• **WHAT TO WORK ON**:
1) Repeat word for word the part of the passage on Arabic speech emotion recognition that opens with the words containing "The advent of" and closes with "computational costs [9].".
2) Carry the passage on Arabic speech emotion recognition forward, starting right after its final sentence.
─── TEXT BLOCK ───
In this paper, we propose a CNN–Transformer-based architecture for Arabic SER. The model integrates convolutional neural networks for the extraction of localized spectral representations with Transformer encoders for modeling long-range temporal dependencies. To assess its effectiveness, we employ the EYASE corpus, a publicly available resource for Arabic speech. Empirical findings indicate that the CNN–Transformer attains state-of-the-art performance, thereby establishing a robust benchmark for subsequent research in Arabic SER.
The rest of this paper is organized as follows. Section II reviews the related work on Speech Emotion Recognition, with a particular focus on Arabic SER studies. Section III presents the proposed CNN–Transformer methodology, including the model architecture, dataset preparation, and training configuration. Section IV details the feature extraction process, emphasizing the role of Mel-spectrogram representations. Section V reports the experimental results and provides a detailed discussion of the findings in comparison with existing approaches. Finally, Section VI concludes the paper and outlines future research directions.

II Related Work

SER has been investigated extensively in recent decades, particularly for languages such as English, German, and Mandarin, owing to the availability of large, annotated corpora. Classical approaches often relied on shallow machine learning classifiers such as support vector machines (SVMs), k-nearest neighbors (KNN), and multilayer perceptrons (MLPs), combined with handcrafted features such as Mel-frequency cepstral coefficients (MFCCs), prosodic cues, and pitch-related attributes [4], [5]. These approaches, while effective for small-scale datasets, were limited in their ability to capture the complex temporal and spectral dependencies in emotional speech.
The advent of deep learning has shifted the paradigm of SER research. Convolutional Neural Networks (CNNs) demonstrated strong performance by automatically learning discriminative spectral features from spectrogram representations of speech [7]. CNNs effectively capture local dependencies and frequency variations, but their receptive fields are inherently limited, which reduces their ability to capture global temporal context across longer utterances [8].
To address this limitation, recurrent neural networks (RNNs) and, in particular, Long Short-Term Memory (LSTM) units have been explored to capture temporal dependencies. While CNN–LSTM hybrids improved performance over CNN-only systems, they often suffered from training difficulties, vanishing gradients, and high computational costs [9].
─── DATA PROVIDED ───
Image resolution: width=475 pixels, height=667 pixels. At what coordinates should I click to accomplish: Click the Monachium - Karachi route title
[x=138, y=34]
───
• **PER-TASK OUTPUTS**:
1)
The advent of deep learning has shifted the paradigm of SER research. Convolutional Neural Networks (CNNs) demonstrated strong performance by automatically learning discriminative spectral features from spectrogram representations of speech [7]. CNNs effectively capture local dependencies and frequency variations, but their receptive fields are inherently limited, which reduces their ability to capture global temporal context across longer utterances [8].
To address this limitation, recurrent neural networks (RNNs) and, in particular, Long Short-Term Memory (LSTM) units have been explored to capture temporal dependencies. While CNN–LSTM hybrids improved performance over CNN-only systems, they often suffered from training difficulties, vanishing gradients, and high computational costs [9].

2)
More recently, the introduction of Transformers has revolutionized sequence modeling by replacing recurrence with self-attention mechanisms [10]. Transformers excel at modeling long-range dependencies in sequential data, making them highly suitable for speech-based tasks. Their success in automatic speech recognition (ASR), speaker identification, and multilingual speech processing has motivated their application to SER [11]. However, despite the promising results, research on applying Transformer-based architectures to Arabic SER remains scarce, primarily due to the lack of sufficiently large and balanced Arabic emotion datasets [12].
In Arabic SER specifically, existing studies have primarily employed shallow classifiers or CNN-based models with acted or semi-natural corpora [13], [14]. These works report competitive results but remain constrained by dataset size and feature extraction techniques. To the best of our knowledge, few attempts have been made to combine CNNs and Transformers for Arabic speech emotion recognition.
In this study, we aim to fill this gap by presenting a CNN–Transformer hybrid architecture tailored for Arabic SER. The CNN layers extract robust spectral representations from Mel-spectrograms, while the Transformer encoders capture long-range temporal dependencies. By applying this approach to the EYASE benchmark corpus, we demonstrate the potential of attention-based architectures to advance emotion recognition in low-resource languages such as Arabic.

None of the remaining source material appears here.